Description
Fiction. Winner of the Big Moose Prize. In CHILDREN AND LUNATICS, the 21st century is new and fragile, the center barely holding. Wars, terrorists, and hurricanes are on TV. A silent street person and a suburban mother share intimate spheres of love and grief and odd obsessions, although they barely meet. As their paths converge, an eerie world hovers, casting shadows and flickering lights, igniting fears and dreams.
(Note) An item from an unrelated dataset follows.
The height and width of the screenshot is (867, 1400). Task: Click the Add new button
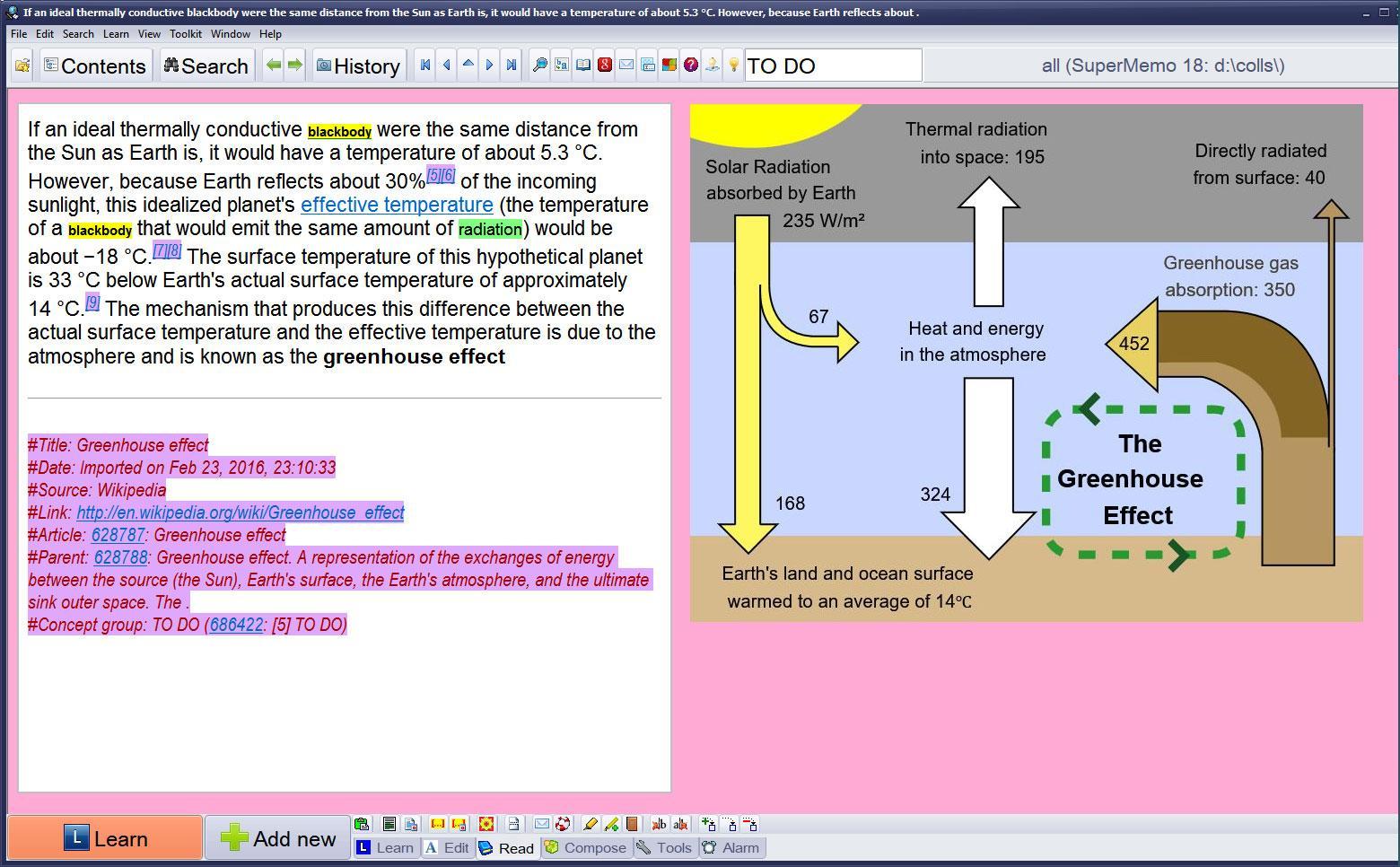[277, 838]
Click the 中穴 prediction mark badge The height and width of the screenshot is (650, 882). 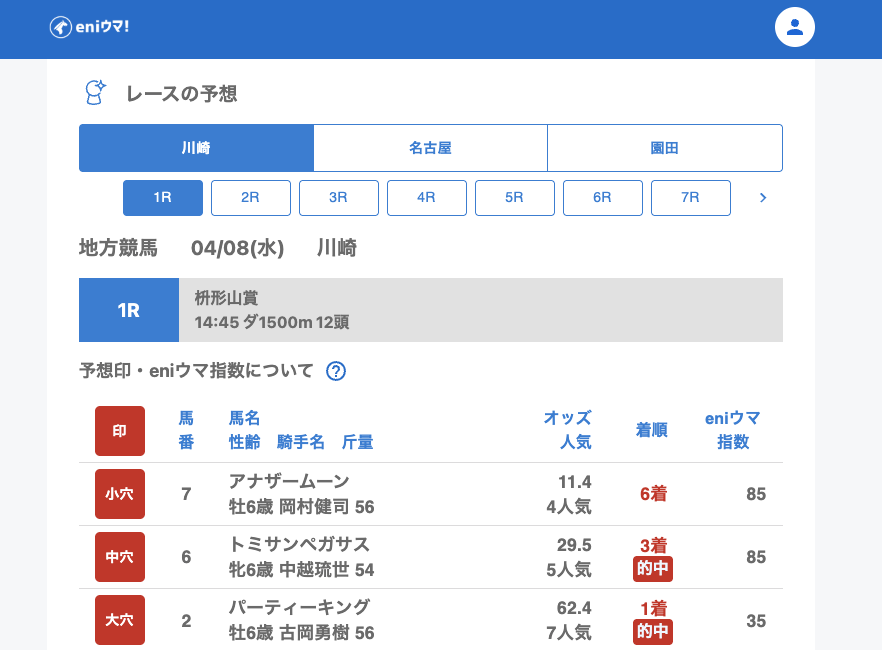[x=120, y=557]
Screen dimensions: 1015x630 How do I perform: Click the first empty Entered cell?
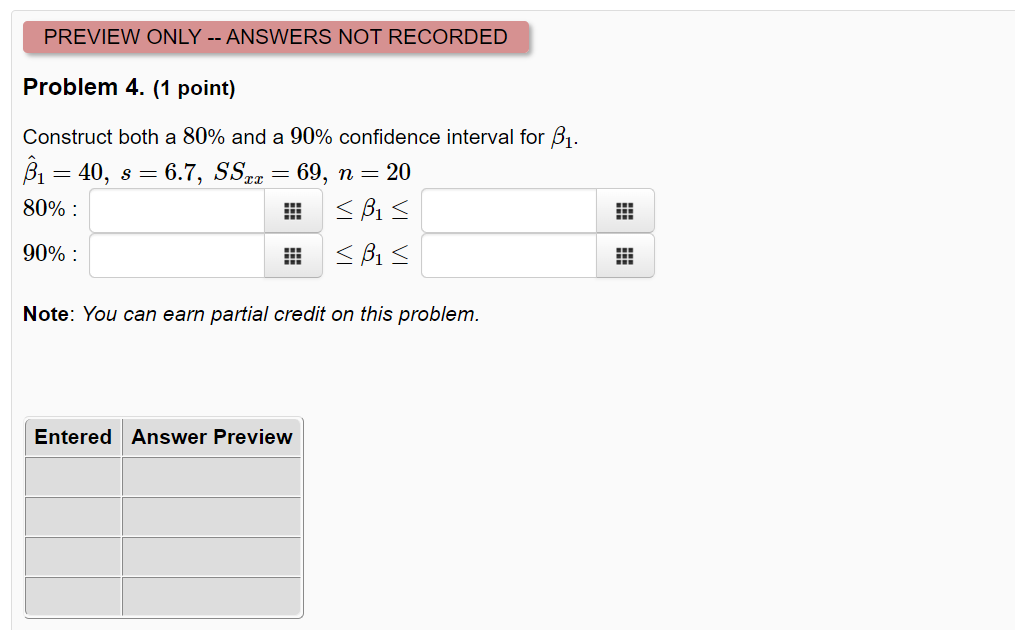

"CHILDREN AND LUNATICS pieces together a nightmare landscape—the one we all live in. It's recognizable, strange, and subtly frightening. You can't lay this book aside unchanged."—Rick DeMarinis
"Megan McNamer's CHILDREN AND LUNATICS reminds us that madness is created by life's tragedies and that comfort is found in the most ordinary of places: every third house on a block, a chair, a thrift store purse, a cafe table. We are taken on a skillful journey full of mystery and sadness while being reminded that it is our connection to one another that keeps us from total despair. McNamer's two central characters are nameless, which means they might be anyone, they are our invisible neighbors, and our potential friends and saviors. There are acts of kindness and acts of violence in this book and I cared so much for the characters that I couldn't stop reading, and I couldn't stop hoping for their salvation."—Mary Jane Nealon
Author Bio
Megan McNamer grew up in northern Montana and studied music at the University of Montana and ethnomusicology at the University of Washington. HOME EVERYWHERE (Black Lawrence Press, 2018) is her second novel. Her first novel, CHILDREN AND LUNATICS (Black Lawrence Press 2016) won the Big Moose Prize. Essays and stories have appeared in Salon, Sports Illustrated, The Sun, Tropic Magazine (of The Miami Herald), Islands Magazine, Headwall, Cutthroat Magazine, and a number of anthologies, and have won awards from New Millennium, Glimmer Train, Writers@Work, the University of New Orleans Writing Contest for Study Abroad, Travelers' Tales Best Travel Writing Solas Awards for 2016, and Carve Magazine's Raymond Carver Short Story Contest for 2016. Megan lives in Missoula, Montana, and plays Balinese music with the community gamelan Manik Harum.